There is another aspect associated with balance problems. The problem is caused by Pd, and until the symptoms of Pd can be reversed, that aspect cannot be overcome. The other aspect is muscular strength, or rather the lack of it. We can always exercise our legs and arms, while sitting or laying down. I would highly recommend that you try doing this. Your physiotherapist or health professional can advise you about what those exercises are. When muscles are strong they react much quicker to messages from the brain, which prevent us from falling. Talk to your health professionals about this. DON'T GIVE UP!
Hi Anthonyian. I cannot answer your question, as a layman. I would certainly try doing so because no Pd medication has any effect on the progression of Pd. So whether you take it or not, the Pd still continues to get worse at the same rate. At least, that is what I am led to believe. There are no scientific double-blind tests to prove otherwise.
If you want to try weaning yourself off medication try doing it for one medication only, to start off with and cut it down by a half tablet a day for a whole week. See what the effect of doing that is. Then if you have no ill effect then try taking off the other half tablet for a week and see what effect that has. Many people have found that their condition improved when they did that.
Then try reducing the other medication by a half tablet in the same way. Let your body tell you what happens.
If you are doing fast walking, which can and does increase the amount of dopamine in the brain, while you are reducing the medication, you may well find that it all works very well.
Let your body tell you what is right and what is wrong.
Hola John: I was diagnoses with Parkinson 2 years ago and all the time some hours a day feel very bad. I have therapy for balance, yoga and since a month ago, swiming.
I swim all my life and stop to do 15 years ago I can't remember why. But now only with a month my parkinson has different condition. Really the exercise is an excelent option for PD
Hi gmunsot. Whatever exercise you are able to do, then do it. Don't do the same exercise every day, because it damages the muscles. Do it every second day. If you are able to walk, then do so!
Yes research at NYU many clinical trials show that exercise is the ONLY thing shown to be neuroprotective, e.g, slow the progression of PD. No drug, no procedure. I'm sure the literature is available. I have somewhere. Non-PD people needed for more clinical trials. Be a PD advocate.
Hi PatV. If we are convinced, and I am not, that medication is the best way of dealing with Pd, then by all means, take the risks involved, and volunteer for clinical trials. I would like to be in the position to do trials on exactly what I have done to get the results I have. That would be a very interesting trial. It will not work for lots of people but it will work for some, and that would be very worthwhile!
walking? not diet? not cinnamon? I am not surprised "...exercise is the ONLY thing shown to be neuroprotective, e.g, slow the progression of PD. No drug, no procedure."
Hi RoyProp. You're right on the button. But as much as I am against taking mind-altering drugs, which do nothing to slow down the progression of Pd, I must say that the only type of drug that does help Pd is any of the MAO-b inhibitors, such as Eldepryl (Selegiline), Azilect (Rasagiline) and Parkilyne (Selegiline) generic. They help because they enable you to make use of more of the dopamine you already have in your brain and avoid having to take levodopa, which does nasty things to you.
Not just any type of exercise helps to reverse Parkinson's but fast walking is the only one that has been tested to reverse Pd.
There is more to all of this: We need to stimulate our brains by doing brain exercises and we must adopt a positive attitude and avoid harmful stress.
I am not trying to sell my book but there is no quicker way of learning how to go about reversing your Pd.
If you are serious about wanting to reverse your Pd then go to my website - reverseparkinsons.net - and see all the information I have put on there for your benefit and if you are serious about your Pd then order the book and I will personally send it to you immediately. I will also personally answer any questions you may have about your Pd.

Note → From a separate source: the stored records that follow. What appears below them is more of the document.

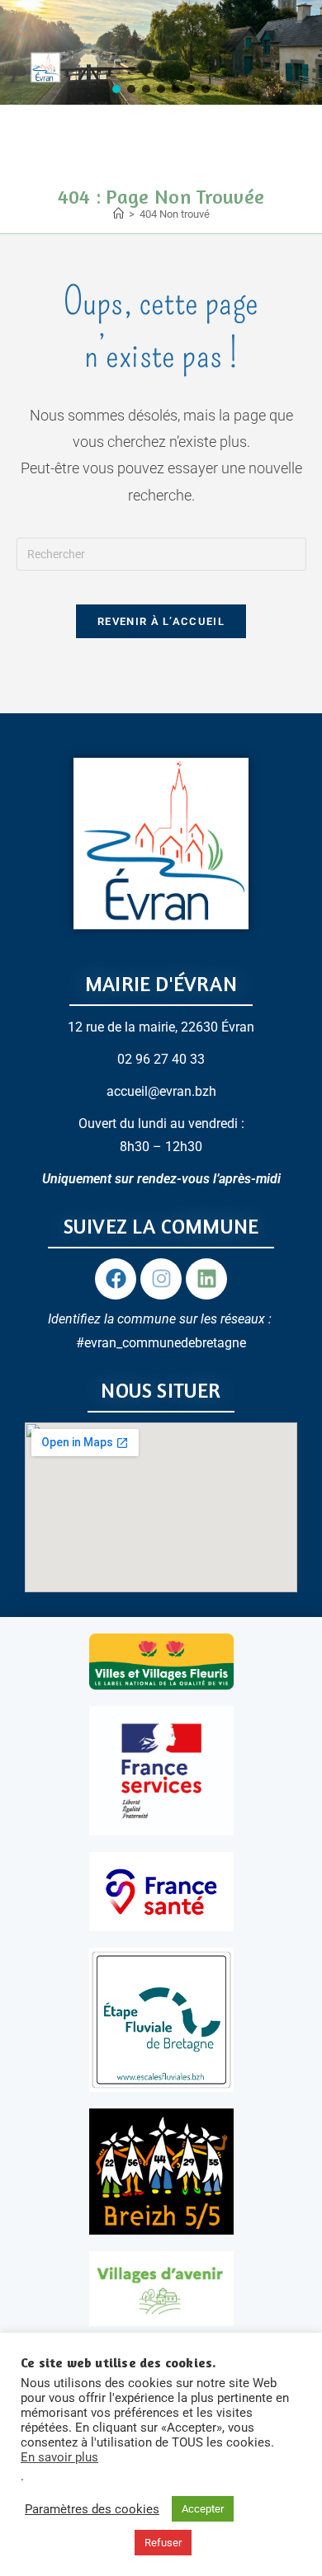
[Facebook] (115, 1279)
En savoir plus (59, 2457)
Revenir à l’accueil (161, 621)
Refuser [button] (163, 2542)
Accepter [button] (203, 2509)
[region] (161, 52)
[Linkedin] (206, 1279)
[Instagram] (161, 1279)
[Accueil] (118, 214)
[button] (116, 89)
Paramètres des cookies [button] (92, 2509)
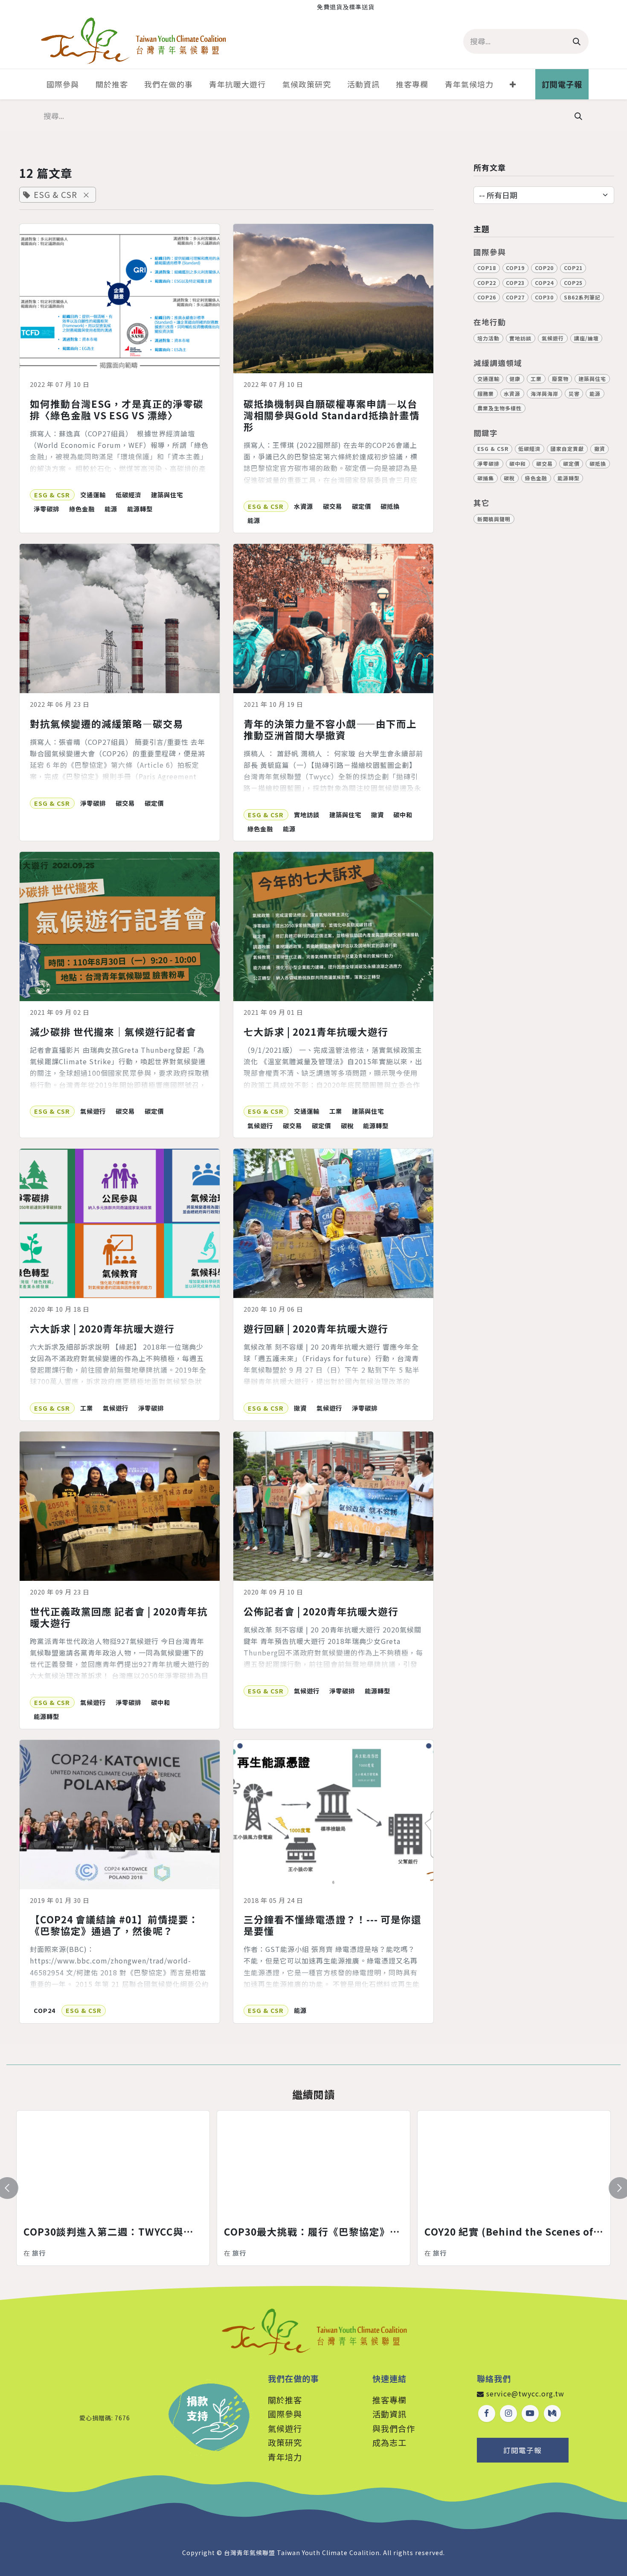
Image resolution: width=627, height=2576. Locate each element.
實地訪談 (306, 814)
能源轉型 (140, 508)
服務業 (485, 393)
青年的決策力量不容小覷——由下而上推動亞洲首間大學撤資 (330, 729)
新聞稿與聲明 (494, 519)
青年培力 (285, 2457)
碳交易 (332, 506)
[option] (313, 2188)
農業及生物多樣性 (499, 408)
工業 (335, 1110)
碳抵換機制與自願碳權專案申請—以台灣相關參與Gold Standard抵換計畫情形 (332, 415)
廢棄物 (560, 378)
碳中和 (402, 814)
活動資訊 (389, 2414)
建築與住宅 (167, 494)
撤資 (377, 814)
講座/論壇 (586, 338)
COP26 (486, 297)
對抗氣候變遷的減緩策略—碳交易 (106, 723)
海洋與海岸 (544, 393)
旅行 (39, 2252)
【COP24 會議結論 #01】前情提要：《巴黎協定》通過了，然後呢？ (114, 1925)
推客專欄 (389, 2400)
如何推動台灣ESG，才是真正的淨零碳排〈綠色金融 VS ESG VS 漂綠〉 (116, 409)
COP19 (515, 267)
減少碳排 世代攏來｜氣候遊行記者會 (113, 1031)
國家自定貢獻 (567, 448)
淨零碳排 (46, 508)
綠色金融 (82, 508)
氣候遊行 (93, 1110)
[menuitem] (63, 84)
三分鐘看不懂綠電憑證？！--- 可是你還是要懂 (332, 1925)
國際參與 (285, 2414)
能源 (110, 508)
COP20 (544, 267)
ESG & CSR (52, 494)
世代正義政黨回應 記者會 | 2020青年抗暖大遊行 (119, 1617)
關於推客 (285, 2400)
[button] (12, 2188)
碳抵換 (390, 506)
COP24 (44, 2010)
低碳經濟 (128, 494)
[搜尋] (577, 41)
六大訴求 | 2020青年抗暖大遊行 (102, 1328)
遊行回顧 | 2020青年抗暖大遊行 (316, 1328)
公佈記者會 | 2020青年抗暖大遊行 (321, 1611)
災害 (574, 393)
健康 (514, 378)
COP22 (486, 282)
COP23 (515, 282)
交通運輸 (93, 494)
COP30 (544, 297)
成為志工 (389, 2442)
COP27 (515, 297)
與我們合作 (393, 2428)
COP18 (486, 267)
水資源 (303, 506)
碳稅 (347, 1125)
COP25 (573, 282)
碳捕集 (485, 478)
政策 (285, 2442)
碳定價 (361, 506)
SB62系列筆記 (582, 297)
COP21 (573, 267)
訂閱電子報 (522, 2450)
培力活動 (488, 338)
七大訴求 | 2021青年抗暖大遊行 (316, 1031)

I am not a doctor but I have had Pd for a long time and have been able to stop taking any form of Pd medication for the past twelve years and nobody would ever know that I still have Pd. I am now 80 years of age and am able to live a good healthy life now.
I am really pleased to see your posts today. It is such a relief to read some positive news from someone with PD.
I was initially diagnosed last November and had confirmation in January this year. I have read lots of posts etc and decided to make some changes in my life to help myself.
I no longer have such a stressful job ( I was a freelance IT contractor for 17 years ) - now I work as an employee from home. I don't think it is a coincidence that last year I had an incredibly stressful time at work and also started to display PD symptoms with balance problems etc.
I bought myself an electric mountain bike which means that I still have to pedal but I can go further and do more off-road stuff. I have started going to a weekly drop-in Dru Yoga class.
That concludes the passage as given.